Strange But True
Author: Donald Sobol
The first one is a book written by Donald J. Sobol (he also wrote the Encyclopedia Brown books) in 1974. I ordered a copy from the Scholastic Book order forms we got at school in the 70's. Strange But True: 22 Amazing Stories tells short tales about supposedly true occurrences. As an adult, I now know that truth can be stretched and that urban legends are often just stories that have been told so many times that people start to think they must be true. But, as a grade school student, I remember reading this book with wonder and excitement. I was thrilled that they might be true and enjoyed the tales just like I did other mysteries that are true like the Lost Colony of Roanoke, the disappearance of Amelia Earhart, or the vanishing of Flight 19. Many mysteries lose their magic with adulthood (when I finally visited Roanoke a couple years ago, I found it all surrounded by yachts of vacationing rich eastcoasters and built up with condos and beach rentals.....totally ruined the wonder for me), but these stories are still just as weird and wonderful for me as they were when I was a child. Maybe that's because I will never be entirely sure whether they are true or not? Who knows.

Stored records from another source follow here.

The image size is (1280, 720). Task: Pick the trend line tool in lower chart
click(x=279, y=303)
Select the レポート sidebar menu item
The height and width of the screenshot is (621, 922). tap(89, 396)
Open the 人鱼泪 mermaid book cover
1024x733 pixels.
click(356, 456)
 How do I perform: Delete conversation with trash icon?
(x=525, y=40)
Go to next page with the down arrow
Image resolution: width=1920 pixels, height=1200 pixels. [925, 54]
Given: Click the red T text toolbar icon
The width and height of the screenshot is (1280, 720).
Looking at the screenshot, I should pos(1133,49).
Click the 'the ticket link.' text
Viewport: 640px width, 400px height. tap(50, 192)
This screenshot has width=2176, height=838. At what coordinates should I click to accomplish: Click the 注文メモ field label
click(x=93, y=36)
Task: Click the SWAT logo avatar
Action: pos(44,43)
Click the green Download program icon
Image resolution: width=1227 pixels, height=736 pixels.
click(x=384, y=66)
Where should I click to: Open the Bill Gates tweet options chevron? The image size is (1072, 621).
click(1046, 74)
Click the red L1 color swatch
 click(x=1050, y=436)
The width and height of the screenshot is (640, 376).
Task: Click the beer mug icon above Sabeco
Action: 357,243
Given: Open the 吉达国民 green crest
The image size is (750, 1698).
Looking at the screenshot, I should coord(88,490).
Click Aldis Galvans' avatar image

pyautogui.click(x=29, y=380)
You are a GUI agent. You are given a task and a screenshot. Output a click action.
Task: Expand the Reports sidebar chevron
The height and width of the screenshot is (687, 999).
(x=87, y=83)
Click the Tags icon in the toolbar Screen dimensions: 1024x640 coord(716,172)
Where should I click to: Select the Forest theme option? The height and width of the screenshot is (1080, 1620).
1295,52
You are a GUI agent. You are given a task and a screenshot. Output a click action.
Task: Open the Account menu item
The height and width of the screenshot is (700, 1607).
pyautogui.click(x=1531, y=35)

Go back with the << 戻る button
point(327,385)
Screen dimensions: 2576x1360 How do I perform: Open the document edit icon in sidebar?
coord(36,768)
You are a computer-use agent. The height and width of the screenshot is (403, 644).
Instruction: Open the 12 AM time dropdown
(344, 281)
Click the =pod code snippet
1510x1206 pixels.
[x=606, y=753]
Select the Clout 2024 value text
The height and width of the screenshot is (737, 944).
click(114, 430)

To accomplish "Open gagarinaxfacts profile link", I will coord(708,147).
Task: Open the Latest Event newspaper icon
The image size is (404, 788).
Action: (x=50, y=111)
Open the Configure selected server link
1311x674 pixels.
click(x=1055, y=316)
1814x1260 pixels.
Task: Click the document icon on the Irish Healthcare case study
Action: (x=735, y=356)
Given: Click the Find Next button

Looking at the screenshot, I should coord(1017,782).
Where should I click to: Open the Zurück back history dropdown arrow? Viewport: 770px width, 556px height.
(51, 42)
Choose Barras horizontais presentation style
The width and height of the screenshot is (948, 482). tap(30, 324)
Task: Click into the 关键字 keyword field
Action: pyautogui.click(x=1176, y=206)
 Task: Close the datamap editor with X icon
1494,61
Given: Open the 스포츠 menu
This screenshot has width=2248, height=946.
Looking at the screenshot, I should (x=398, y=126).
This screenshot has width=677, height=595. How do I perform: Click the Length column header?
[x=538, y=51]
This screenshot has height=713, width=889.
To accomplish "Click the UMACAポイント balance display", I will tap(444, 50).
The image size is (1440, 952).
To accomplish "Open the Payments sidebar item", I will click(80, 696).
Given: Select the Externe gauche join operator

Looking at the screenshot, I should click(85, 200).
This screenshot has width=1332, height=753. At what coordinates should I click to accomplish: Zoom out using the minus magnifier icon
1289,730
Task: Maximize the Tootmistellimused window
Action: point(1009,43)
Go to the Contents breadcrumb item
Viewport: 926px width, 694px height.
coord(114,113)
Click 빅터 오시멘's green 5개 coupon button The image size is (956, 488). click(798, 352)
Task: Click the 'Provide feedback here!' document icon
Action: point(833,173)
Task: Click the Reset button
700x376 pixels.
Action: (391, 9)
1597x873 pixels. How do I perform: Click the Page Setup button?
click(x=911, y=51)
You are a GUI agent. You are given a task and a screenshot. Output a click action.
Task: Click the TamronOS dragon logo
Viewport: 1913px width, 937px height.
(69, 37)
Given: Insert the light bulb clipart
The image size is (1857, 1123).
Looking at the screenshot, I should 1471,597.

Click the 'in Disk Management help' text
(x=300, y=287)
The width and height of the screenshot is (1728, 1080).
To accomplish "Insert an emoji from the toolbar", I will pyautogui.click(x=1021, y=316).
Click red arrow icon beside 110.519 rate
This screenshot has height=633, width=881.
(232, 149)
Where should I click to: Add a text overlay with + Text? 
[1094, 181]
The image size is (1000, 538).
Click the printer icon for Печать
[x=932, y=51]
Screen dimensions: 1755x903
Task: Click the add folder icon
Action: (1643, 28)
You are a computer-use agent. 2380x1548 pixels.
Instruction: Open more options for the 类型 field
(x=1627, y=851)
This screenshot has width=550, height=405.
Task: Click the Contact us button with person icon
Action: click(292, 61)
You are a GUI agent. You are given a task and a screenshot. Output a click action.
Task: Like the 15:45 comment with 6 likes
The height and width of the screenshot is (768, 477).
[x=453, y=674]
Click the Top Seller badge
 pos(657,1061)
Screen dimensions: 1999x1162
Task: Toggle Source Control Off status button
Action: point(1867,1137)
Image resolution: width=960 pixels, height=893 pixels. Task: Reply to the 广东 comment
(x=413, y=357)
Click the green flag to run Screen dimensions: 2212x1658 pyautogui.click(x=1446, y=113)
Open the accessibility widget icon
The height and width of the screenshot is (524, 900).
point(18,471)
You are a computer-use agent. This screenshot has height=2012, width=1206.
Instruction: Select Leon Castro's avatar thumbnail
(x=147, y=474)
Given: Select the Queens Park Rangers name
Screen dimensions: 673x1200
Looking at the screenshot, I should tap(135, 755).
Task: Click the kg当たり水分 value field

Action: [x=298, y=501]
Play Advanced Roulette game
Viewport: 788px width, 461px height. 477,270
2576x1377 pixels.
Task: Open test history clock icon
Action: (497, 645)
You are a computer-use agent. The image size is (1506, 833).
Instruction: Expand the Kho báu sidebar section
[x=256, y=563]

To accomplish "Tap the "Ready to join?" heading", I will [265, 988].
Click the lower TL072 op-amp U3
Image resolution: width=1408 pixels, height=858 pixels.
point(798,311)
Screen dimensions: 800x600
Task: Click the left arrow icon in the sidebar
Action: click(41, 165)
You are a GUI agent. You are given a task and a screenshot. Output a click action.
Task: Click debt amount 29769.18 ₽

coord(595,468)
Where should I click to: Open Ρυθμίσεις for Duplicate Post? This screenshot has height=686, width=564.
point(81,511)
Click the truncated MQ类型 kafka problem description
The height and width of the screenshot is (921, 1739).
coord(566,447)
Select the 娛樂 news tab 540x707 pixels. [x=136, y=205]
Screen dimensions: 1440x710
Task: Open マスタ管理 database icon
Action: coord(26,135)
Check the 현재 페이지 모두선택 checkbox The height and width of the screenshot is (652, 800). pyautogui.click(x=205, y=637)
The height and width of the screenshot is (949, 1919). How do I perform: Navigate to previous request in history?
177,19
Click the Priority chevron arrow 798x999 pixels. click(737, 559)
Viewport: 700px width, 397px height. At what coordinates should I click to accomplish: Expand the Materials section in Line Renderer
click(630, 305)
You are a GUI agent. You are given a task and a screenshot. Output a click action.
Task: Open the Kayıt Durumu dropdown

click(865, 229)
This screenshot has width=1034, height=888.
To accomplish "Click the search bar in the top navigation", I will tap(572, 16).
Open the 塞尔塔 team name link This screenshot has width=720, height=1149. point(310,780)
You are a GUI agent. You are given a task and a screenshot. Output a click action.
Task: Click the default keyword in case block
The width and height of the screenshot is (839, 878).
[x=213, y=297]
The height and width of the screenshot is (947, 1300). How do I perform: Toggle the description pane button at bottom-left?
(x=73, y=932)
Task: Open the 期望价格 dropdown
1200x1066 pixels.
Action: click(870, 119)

I have no clue what happened to my original copy. I might have given it away to a friend years ago, or it might be at my mother's house on a dusty shelf, or just lost to time. But I was ecstatic when I found a copy for 50 cents at the thriftshop. It now sits on my bookshelf next to the Little House books, Narnia and Mary Poppins. :) I'm a sucker for nostalgia.
This book is still a fun read for kids and adults alike, if you can find a copy. From the Loch Ness Monster and Abominable Snowman to ghost ships and Jack the Ripper, this book's tales are varied and fun to read. True? That's debatable (most of these would decidedly NOT survive an internet fact check, but I still love them anyway). Amazing? Definitely!